An arrangement of glass prisms routes light around the space inside the cloak, so that an observer sees the scene on the screen as if the cat were not there.

But the cloaks themselves are visible, and work from only certain viewing directions. A sophisticated observer would also be able to tell that different rays of light have travelled different distances inside the prism array.

As such, the trick is arguably closer to ‘disappearances’ staged in Victorian music halls, which used arrangements of slanted mirrors, than to the modern use of substances called metamaterials that achieve invisibility by guiding light rays in unnatural ways. These are materials made from arrays of electrically conducting components that interact with light to create exotic optical effects such as negative refraction, in which light is refracted in the opposite direction to normal.
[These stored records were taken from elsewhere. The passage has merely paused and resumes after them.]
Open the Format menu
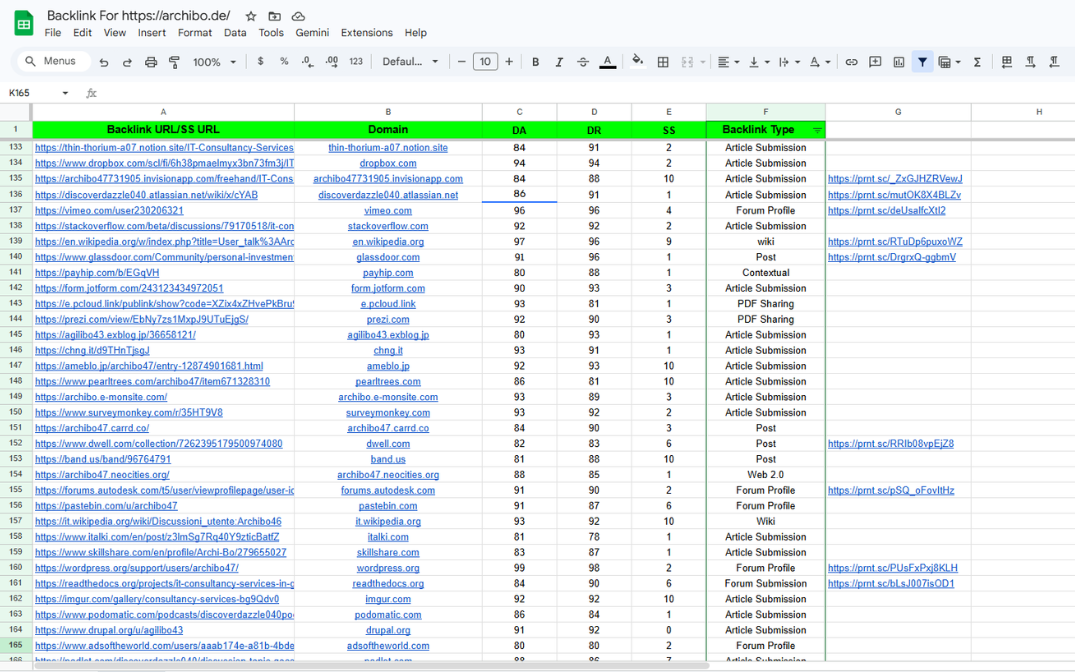This screenshot has height=672, width=1075. click(194, 32)
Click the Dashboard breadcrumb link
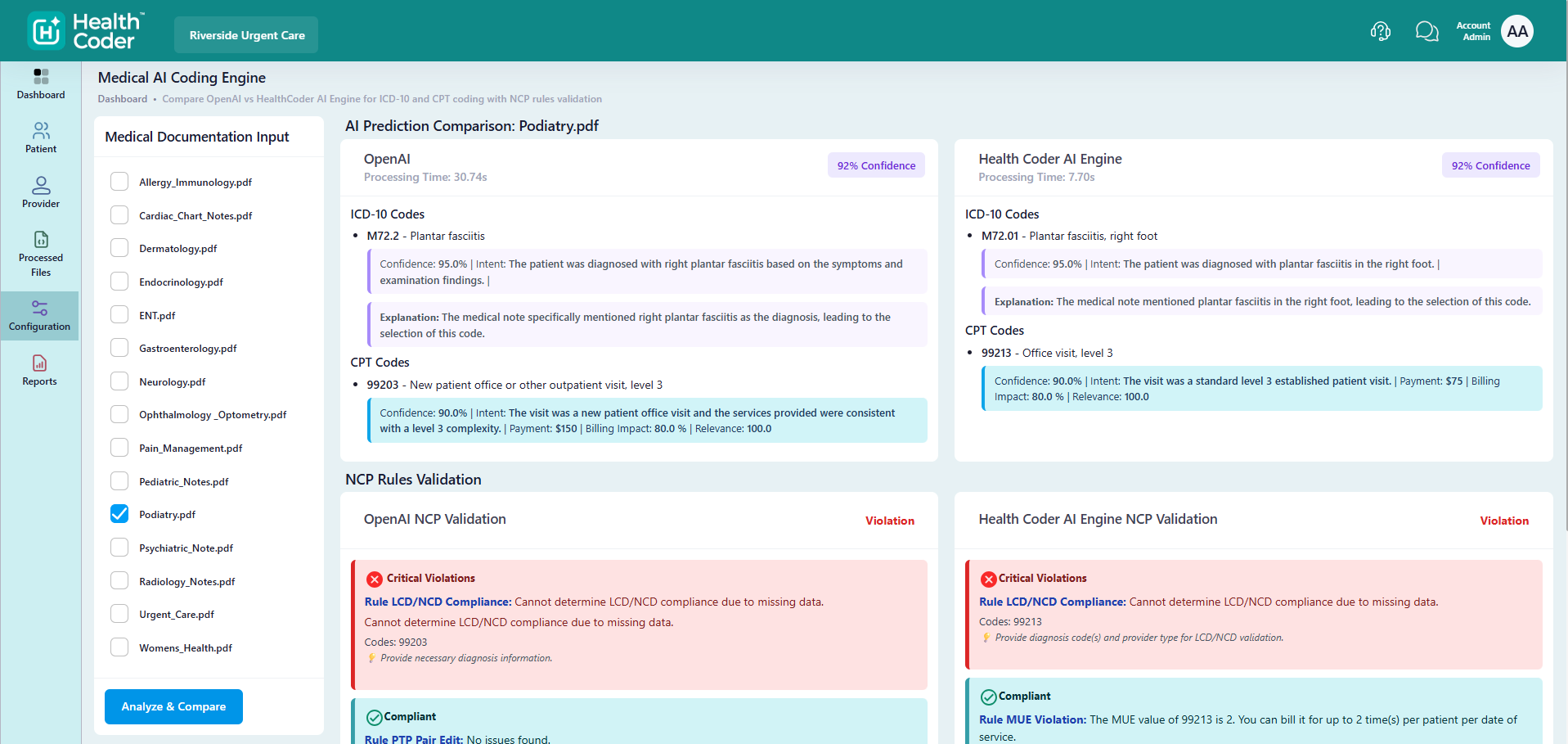The width and height of the screenshot is (1568, 744). (x=123, y=99)
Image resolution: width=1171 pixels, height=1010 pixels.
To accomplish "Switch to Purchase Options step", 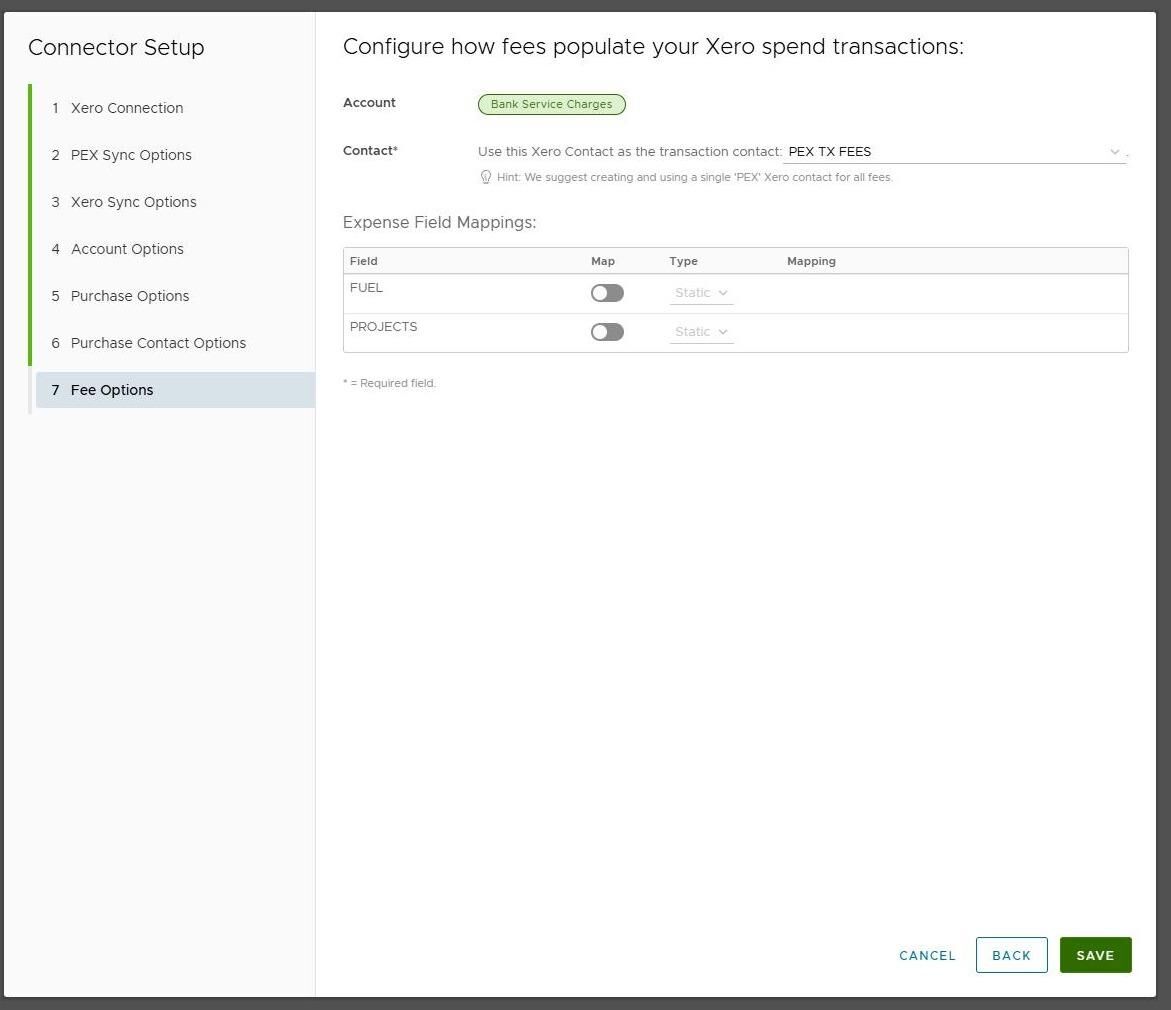I will pyautogui.click(x=130, y=296).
In principle, metamaterials can create ‘perfect’ cloaking — which makes the cloak itself invisible, as well as its contents3. Metamaterials that work at the wavelengths of visible light are very hard to make, however.

Teams led by applied physicist Baile Zhang of Nanyang Technological University in Singapore, a co-author of the latest study, and John Pendry, a theoretical physicist at Imperial College London, have previously shown4,5 that a compromise of partial visible-light cloaking of objects a few millimetres in size can be attained using blocks of transparent materials such as calcite crystal, in which light propagates at different speeds in different directions.

These partial cloaks will hide objects but, like the prisms, remain visible themselves. “Everyone would like to have a cloak that hides big, real-world objects from visible light, but achieving this demands some compromises of the ideal theory,” says Pendry.

He adds that Chen and his colleagues have now gone “further than most” with such compromises, by abandoning any concern to preserve phase relationships in the transmitted light. “As a result, the authors can report quite a large cloak that operates over most of the visible spectrum,” says Pendry.

Chen and his team say that such a simplification is fine for many applications, for example in security and surveillance, where one might imagine hiding an observer in a glass compartment that looks empty.